Developer Interface

Source and Stages

Base abstract classes for pipeline source and stages

class smartpipeline.stage.Source[source]

Extend this for defining a pipeline source

property is_stopped: bool

True if the source has called the stop event

property logger: Logger

Specific logger for this object

abstract pop()[source]

Generate items for feeding a pipeline. Must be overridden for properly defining a source. Call Source.stop() when item generation is ended

Return type

Optional[Item]

Returns

The generated item, if None it is simply ignored (e.g. after calling Source.stop())

stop()[source]

Declare the end item generation, this event will be spread through the pipeline

class smartpipeline.stage.Stage[source]

Extend this class and override Stage.process() for defining a stage

property logger: Logger

Specific logger for this object

on_end()

Called when the stage terminates, useful for executing closing operations (e.g. on files)

Return type

Any

on_start()

Called after concurrent stage executor initialization in a process (only on multiprocessing concurrency) or after construction in all other cases, by the pipeline. The stage in the executor is a copy of the original, by overriding this method one can initialize variables specifically for the copies, that is mandatory when they are not serializable.

Return type

Any

abstract process(item)

Process a single item received by the stage. Must be overridden for properly defining a stage

Return type

Item

Returns

The same item instance processed and enriched by the stage

class smartpipeline.stage.BatchStage(size, timeout=1.0)[source]

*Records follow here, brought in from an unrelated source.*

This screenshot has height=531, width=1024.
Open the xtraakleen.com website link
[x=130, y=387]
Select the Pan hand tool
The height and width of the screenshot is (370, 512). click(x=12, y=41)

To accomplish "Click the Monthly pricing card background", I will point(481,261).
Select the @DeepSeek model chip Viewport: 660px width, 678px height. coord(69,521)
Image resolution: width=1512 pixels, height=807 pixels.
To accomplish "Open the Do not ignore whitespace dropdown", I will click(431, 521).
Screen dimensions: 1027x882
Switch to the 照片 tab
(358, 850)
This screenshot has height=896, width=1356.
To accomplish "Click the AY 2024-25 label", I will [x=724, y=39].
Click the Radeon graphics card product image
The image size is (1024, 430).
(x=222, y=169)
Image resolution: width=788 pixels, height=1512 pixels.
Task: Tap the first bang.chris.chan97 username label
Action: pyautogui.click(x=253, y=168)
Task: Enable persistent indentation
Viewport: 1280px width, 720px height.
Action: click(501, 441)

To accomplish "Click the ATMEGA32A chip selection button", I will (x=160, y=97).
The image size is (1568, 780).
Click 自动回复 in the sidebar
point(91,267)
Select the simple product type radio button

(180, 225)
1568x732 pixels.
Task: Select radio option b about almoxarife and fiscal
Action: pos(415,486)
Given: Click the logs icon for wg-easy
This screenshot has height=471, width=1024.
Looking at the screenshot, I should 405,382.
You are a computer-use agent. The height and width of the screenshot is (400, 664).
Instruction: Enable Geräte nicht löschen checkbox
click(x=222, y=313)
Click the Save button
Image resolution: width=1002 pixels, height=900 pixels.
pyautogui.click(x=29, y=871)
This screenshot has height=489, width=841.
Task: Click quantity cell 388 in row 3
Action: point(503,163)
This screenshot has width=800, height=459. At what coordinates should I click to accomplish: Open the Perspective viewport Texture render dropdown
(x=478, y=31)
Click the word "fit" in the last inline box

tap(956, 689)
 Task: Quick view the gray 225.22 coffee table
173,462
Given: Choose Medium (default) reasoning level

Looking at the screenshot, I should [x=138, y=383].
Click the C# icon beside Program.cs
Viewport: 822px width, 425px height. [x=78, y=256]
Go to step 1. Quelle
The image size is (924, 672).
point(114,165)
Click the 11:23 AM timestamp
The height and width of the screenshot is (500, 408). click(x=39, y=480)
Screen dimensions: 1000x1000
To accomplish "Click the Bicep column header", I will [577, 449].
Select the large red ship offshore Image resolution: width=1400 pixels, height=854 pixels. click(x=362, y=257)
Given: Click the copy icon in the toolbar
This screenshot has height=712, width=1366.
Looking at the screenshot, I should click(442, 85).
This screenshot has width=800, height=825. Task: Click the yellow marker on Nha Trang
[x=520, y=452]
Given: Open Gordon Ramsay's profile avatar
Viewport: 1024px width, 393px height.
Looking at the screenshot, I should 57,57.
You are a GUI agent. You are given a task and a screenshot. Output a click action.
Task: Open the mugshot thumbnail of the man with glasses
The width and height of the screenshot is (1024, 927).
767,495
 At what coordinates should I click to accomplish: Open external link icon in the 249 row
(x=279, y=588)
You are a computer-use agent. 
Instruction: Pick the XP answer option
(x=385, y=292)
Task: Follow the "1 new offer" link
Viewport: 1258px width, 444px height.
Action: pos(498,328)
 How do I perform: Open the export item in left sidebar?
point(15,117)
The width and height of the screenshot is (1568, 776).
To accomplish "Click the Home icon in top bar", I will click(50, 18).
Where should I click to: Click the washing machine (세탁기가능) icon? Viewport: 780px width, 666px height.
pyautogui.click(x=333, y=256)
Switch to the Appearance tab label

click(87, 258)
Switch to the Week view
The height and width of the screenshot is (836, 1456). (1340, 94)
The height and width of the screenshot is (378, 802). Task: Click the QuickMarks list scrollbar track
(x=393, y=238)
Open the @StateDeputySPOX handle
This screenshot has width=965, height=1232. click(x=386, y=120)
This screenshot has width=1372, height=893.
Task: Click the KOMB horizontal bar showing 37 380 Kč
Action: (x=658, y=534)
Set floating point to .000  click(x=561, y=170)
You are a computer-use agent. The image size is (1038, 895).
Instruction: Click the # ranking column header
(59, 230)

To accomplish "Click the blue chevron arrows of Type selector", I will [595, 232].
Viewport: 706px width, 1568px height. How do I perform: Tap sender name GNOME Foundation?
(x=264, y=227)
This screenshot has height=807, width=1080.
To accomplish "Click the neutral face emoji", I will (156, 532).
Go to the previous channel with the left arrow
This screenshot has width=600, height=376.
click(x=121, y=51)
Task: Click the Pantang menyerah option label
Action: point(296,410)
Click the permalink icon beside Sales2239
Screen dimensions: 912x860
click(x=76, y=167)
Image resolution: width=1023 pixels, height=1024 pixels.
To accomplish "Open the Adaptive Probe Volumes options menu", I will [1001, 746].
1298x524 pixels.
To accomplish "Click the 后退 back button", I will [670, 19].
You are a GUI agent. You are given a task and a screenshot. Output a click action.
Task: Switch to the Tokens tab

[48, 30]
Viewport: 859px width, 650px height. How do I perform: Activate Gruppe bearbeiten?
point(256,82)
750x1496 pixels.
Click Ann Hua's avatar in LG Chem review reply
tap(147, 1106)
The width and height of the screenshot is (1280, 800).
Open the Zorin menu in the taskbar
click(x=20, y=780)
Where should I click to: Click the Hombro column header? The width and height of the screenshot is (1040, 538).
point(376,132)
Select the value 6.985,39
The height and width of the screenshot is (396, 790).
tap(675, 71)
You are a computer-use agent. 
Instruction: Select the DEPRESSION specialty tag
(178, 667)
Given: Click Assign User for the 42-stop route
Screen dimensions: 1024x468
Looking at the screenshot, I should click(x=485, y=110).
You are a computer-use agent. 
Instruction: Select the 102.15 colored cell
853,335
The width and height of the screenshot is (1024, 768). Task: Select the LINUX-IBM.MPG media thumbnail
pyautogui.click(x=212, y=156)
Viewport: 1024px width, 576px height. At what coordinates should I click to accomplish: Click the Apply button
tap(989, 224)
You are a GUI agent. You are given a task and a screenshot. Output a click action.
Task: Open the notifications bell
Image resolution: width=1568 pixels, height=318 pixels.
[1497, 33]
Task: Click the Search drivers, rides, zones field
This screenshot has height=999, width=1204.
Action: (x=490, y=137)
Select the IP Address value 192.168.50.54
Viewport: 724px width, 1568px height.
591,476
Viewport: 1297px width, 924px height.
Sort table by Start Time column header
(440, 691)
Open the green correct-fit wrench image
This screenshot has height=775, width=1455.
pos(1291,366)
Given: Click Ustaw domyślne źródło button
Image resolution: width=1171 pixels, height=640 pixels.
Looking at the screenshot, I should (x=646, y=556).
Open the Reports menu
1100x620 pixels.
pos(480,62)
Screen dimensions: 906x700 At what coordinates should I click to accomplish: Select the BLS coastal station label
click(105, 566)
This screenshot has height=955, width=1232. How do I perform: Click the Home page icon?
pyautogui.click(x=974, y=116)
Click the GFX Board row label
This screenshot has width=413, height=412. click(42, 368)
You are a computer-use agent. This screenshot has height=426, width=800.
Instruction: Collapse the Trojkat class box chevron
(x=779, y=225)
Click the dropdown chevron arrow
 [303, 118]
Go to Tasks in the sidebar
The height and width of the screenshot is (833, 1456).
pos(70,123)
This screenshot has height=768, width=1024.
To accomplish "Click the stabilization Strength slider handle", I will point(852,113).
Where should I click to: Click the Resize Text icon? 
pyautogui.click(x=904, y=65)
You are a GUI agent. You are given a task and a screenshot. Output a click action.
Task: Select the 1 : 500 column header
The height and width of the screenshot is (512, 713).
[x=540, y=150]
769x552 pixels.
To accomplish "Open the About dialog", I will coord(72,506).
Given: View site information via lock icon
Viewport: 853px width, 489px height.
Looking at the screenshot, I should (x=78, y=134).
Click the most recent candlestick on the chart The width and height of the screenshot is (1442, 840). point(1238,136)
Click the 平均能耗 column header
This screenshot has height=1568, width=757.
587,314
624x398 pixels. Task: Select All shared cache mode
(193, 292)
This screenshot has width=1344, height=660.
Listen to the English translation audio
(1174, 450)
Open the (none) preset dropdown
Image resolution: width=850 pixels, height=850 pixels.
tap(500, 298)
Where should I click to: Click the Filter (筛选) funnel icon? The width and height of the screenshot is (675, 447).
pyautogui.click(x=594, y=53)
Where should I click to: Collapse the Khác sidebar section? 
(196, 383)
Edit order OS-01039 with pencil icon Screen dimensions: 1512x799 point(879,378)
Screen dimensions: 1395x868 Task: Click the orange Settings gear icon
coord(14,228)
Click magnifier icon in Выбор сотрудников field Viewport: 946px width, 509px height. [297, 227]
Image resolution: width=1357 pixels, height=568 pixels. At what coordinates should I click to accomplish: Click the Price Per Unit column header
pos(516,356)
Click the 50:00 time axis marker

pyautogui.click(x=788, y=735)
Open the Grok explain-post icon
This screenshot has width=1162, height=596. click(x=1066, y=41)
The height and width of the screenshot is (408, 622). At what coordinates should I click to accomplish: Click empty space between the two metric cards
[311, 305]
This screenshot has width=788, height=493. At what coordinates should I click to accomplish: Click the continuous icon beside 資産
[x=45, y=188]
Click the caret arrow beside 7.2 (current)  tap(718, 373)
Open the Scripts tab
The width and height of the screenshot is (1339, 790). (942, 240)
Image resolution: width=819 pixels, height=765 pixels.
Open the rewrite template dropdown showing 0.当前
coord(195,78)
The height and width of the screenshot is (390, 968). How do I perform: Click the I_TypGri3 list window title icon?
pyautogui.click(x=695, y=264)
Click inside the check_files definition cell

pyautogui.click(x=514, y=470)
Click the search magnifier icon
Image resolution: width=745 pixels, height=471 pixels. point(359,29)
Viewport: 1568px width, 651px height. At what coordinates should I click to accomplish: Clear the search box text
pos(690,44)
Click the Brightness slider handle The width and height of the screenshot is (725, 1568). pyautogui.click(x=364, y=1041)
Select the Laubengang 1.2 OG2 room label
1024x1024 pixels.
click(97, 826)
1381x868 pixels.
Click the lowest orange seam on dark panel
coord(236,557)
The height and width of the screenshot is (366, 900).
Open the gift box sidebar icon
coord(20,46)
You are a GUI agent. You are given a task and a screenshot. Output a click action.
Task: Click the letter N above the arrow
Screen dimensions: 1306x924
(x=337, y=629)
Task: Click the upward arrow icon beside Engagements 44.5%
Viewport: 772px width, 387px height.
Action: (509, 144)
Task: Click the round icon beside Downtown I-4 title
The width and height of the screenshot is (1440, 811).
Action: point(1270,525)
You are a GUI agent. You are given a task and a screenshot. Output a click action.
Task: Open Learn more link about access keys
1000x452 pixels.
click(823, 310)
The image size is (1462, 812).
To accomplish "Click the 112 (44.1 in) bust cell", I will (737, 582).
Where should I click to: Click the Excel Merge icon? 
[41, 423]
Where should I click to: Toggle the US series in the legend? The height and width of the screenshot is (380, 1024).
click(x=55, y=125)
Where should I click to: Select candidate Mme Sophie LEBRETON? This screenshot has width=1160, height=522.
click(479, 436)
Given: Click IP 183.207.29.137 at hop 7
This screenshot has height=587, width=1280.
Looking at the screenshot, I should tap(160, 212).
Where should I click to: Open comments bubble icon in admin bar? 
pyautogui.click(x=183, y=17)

Extend this class and override BatchStage.process_batch() for defining a batch stage

property logger: Logger

Specific logger for this object

on_end()

Called when the stage terminates, useful for executing closing operations (e.g. on files)

Return type

Any

on_start()

Called after concurrent stage executor initialization in a process (only on multiprocessing concurrency) or after construction in all other cases, by the pipeline. The stage in the executor is a copy of the original, by overriding this method one can initialize variables specifically for the copies, that is mandatory when they are not serializable.

Return type

Any

abstract process_batch(items)

Process a batch of items received by the stage. Must be overridden for properly defining a batch stage

Return type

Sequence[Item]

Returns

The same batch with items processed and enriched by the stage

property size: int

Get the maximum size of item batches that can be processed together

property timeout: float

Seconds to wait before flushing a batch (calling BatchStage.process_batch() on it)

Data Items

The unit of data in a pipeline

class smartpipeline.item.Item[source]

An item containing a unit of data to process through a pipeline. Is ia usually generated by the stage.Source subclass and retrieved at the end of a pipeline.Pipeline.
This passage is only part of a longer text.